> it's best to keep your text in UTF-8 and convert it to and from UTF-16 when in...

vardump · on June 11, 2019

Spot on. When coding against "raw" win32 API (or NT kernel APIs and perhaps rare native usermode NT API), using UTF-16 is the only way to keep your sanity. Converting strings back and forth between UTF-8 and UTF-16 in that kind of case is just senseless waste of CPU cycles.

One API call might take multiple strings and each conversion often means memory allocation and freeing — something you usually try to avoid as much as possible if it's something that's going to run most of the time the system is powered on.

The situation can be different in cross-platform code. In those cases, UTF-8 is a preferable abstraction.

Just don't use it for filenames. Filenames are just bags of bytes on at least on Windows (well, 16-bit WCHARs, but the idea is same) and Linux, and considering them anything else is not a great idea.

fwip · on June 11, 2019

"Too" slow depends on a lot of factors.

Const-me · on June 11, 2019

When you’re writing code that you 100% sure won’t ever become a performance bottleneck, you still care about time of development. Very often, unless it’s a throwaway code, also about cost of support.

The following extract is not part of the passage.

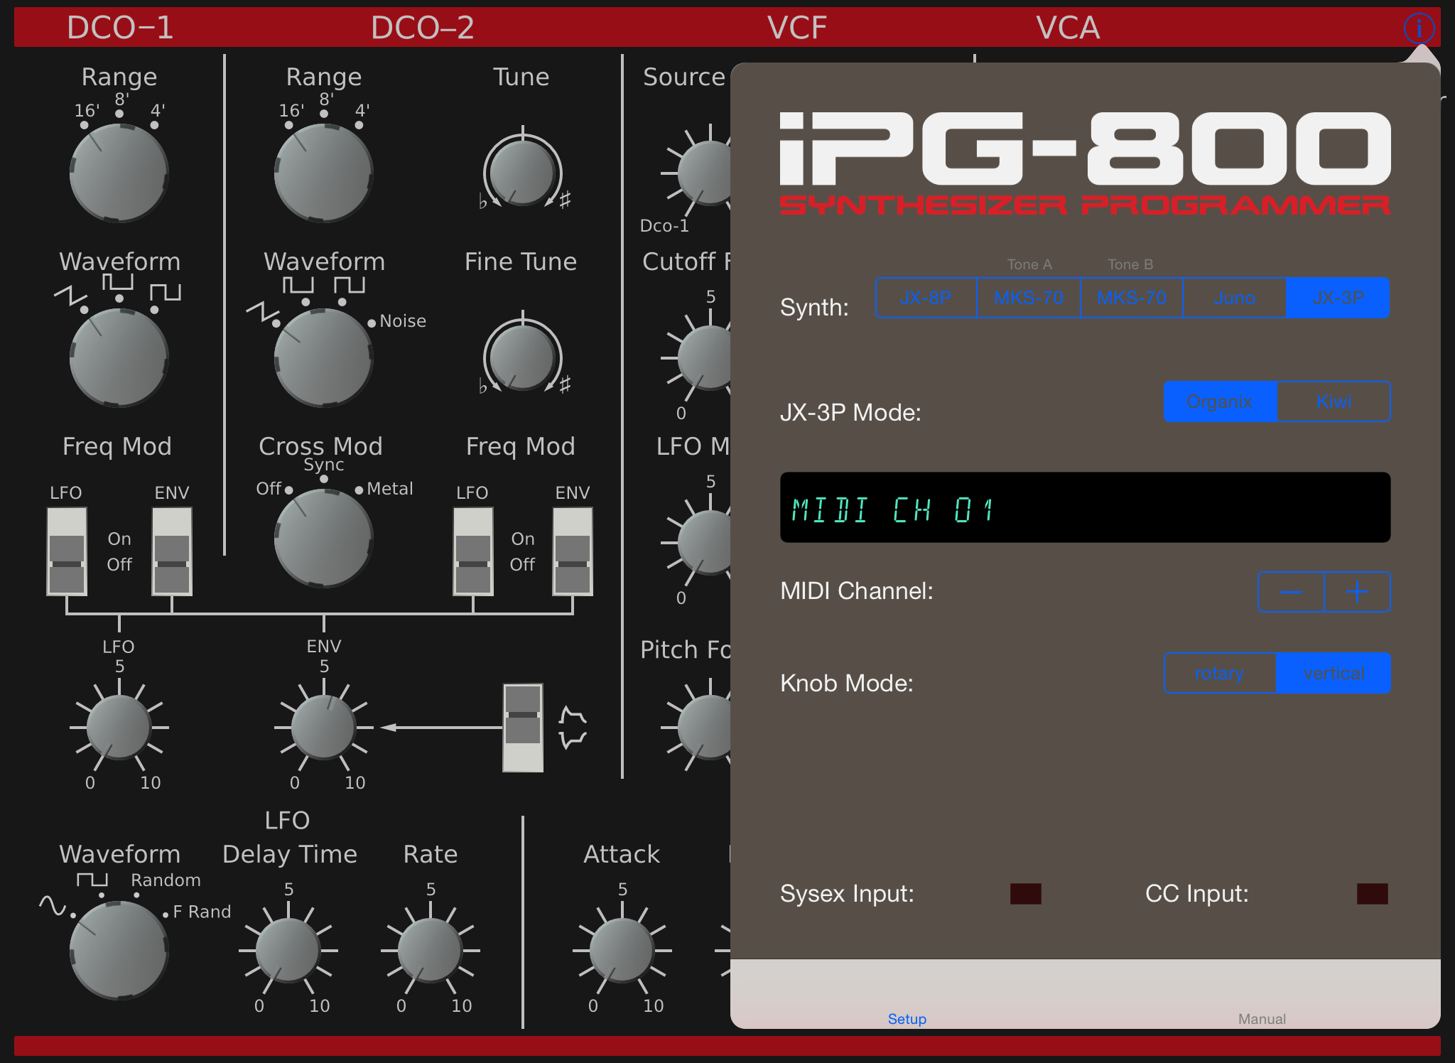Decrease MIDI channel with minus button

[1291, 592]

Writing any code at all when that code is not needed is always too slow, this is regardless of any technical factors.

fwip · on June 11, 2019

Very little code in this world is needed. Much of it is, however, useful.

The person you replied to obviously isn't advocating for something they find useless.

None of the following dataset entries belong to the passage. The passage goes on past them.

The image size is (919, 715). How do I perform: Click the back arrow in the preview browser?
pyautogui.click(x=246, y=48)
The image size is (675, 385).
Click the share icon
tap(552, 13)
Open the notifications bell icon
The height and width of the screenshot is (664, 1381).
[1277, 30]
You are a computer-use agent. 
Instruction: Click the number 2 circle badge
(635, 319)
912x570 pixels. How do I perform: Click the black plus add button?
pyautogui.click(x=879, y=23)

Perhaps you could have instead asked "Why do you recommend doing this? I don't understand the benefit." But instead, you decided that they're advocating to do something useless for no reason.

Const-me · on June 11, 2019

> you decided that they're advocating to do something useless for no reason.

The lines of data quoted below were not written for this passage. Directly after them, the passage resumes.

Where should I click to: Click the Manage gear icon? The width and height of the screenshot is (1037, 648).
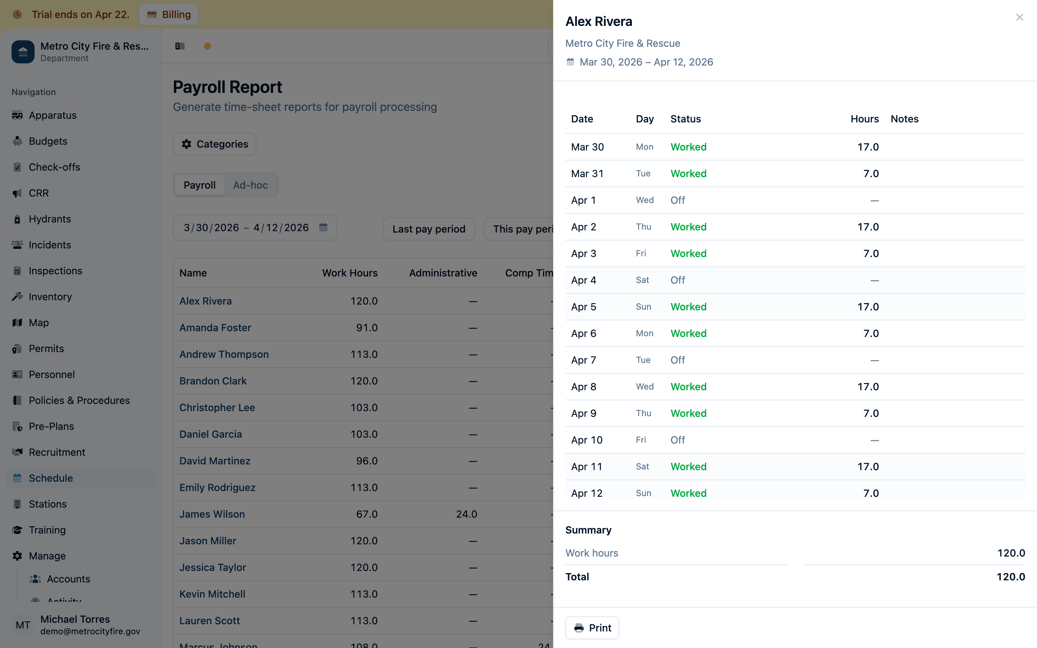coord(18,556)
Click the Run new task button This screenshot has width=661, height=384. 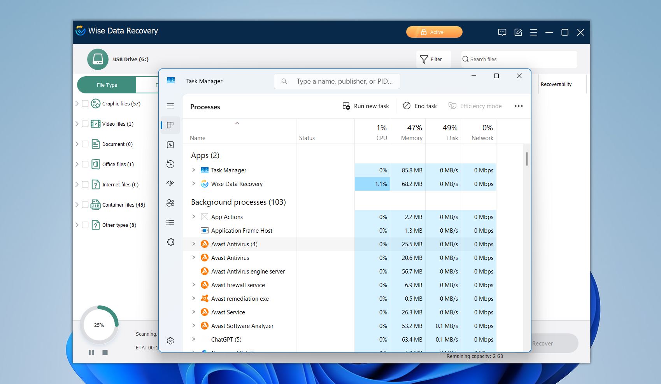click(365, 106)
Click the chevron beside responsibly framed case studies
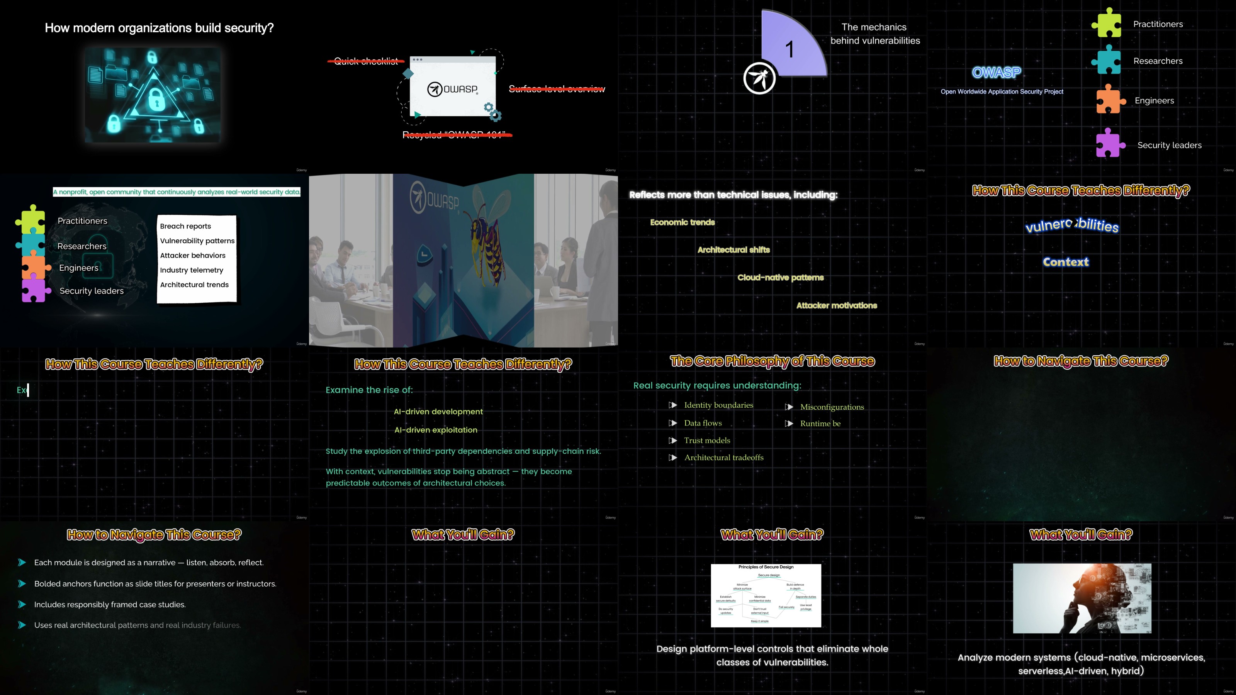1236x695 pixels. pyautogui.click(x=22, y=604)
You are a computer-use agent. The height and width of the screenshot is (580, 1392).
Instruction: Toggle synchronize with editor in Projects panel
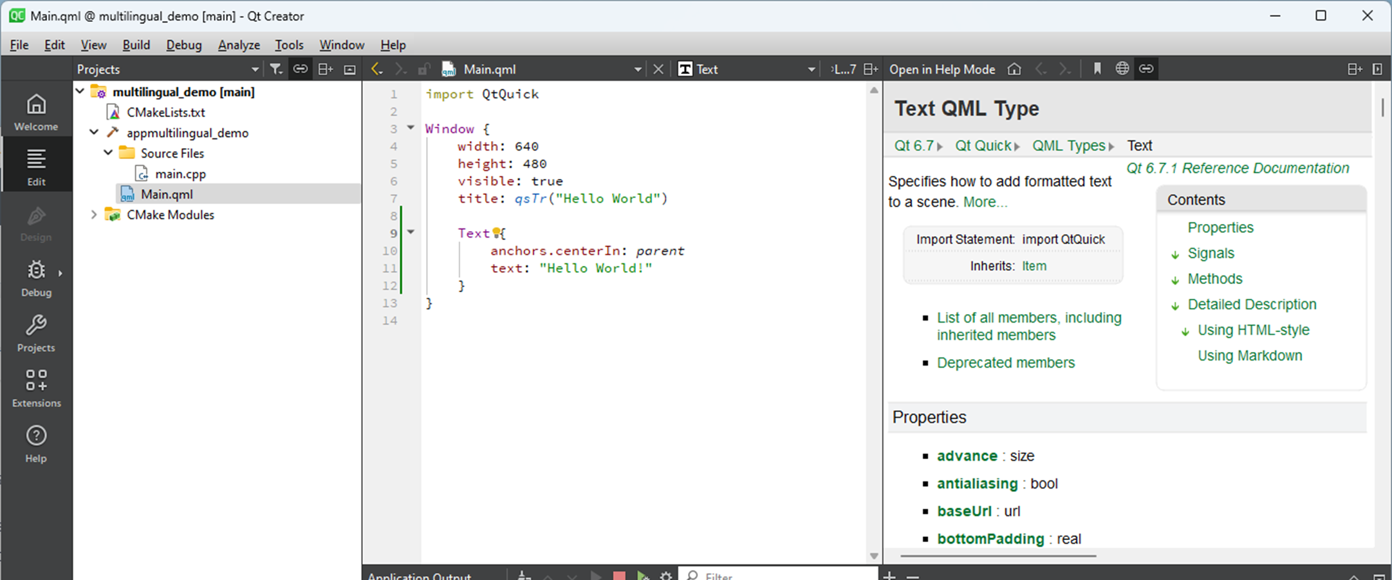[301, 69]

No, I decided they’re advocating to do something harmful for no reason.

They're advocating to waste hardware resources (as a developer I don’t like doing that), waste development time (as a manager I don’t like when developers do that). But the worst of all, UTF8 on Windows and converting to/from UTF16 at WinAPI boundary is a source of bugs, the kernel doesn’t guarantee the bytes you get from these APIs are valid UTF16, quite the opposite, it guarantees to treat them as opaque chunk of words.

UTF-8 has it’s place even on Windows, e.g. it makes sense for some network services, and even for RAM data when you know it’ll be 99% English so it saves resources, and that data never hits WinAPI. But as soon as you’re consuming WinAPI, COM, UWP, windows shell, any other native stuff, UTF-8 is just not good.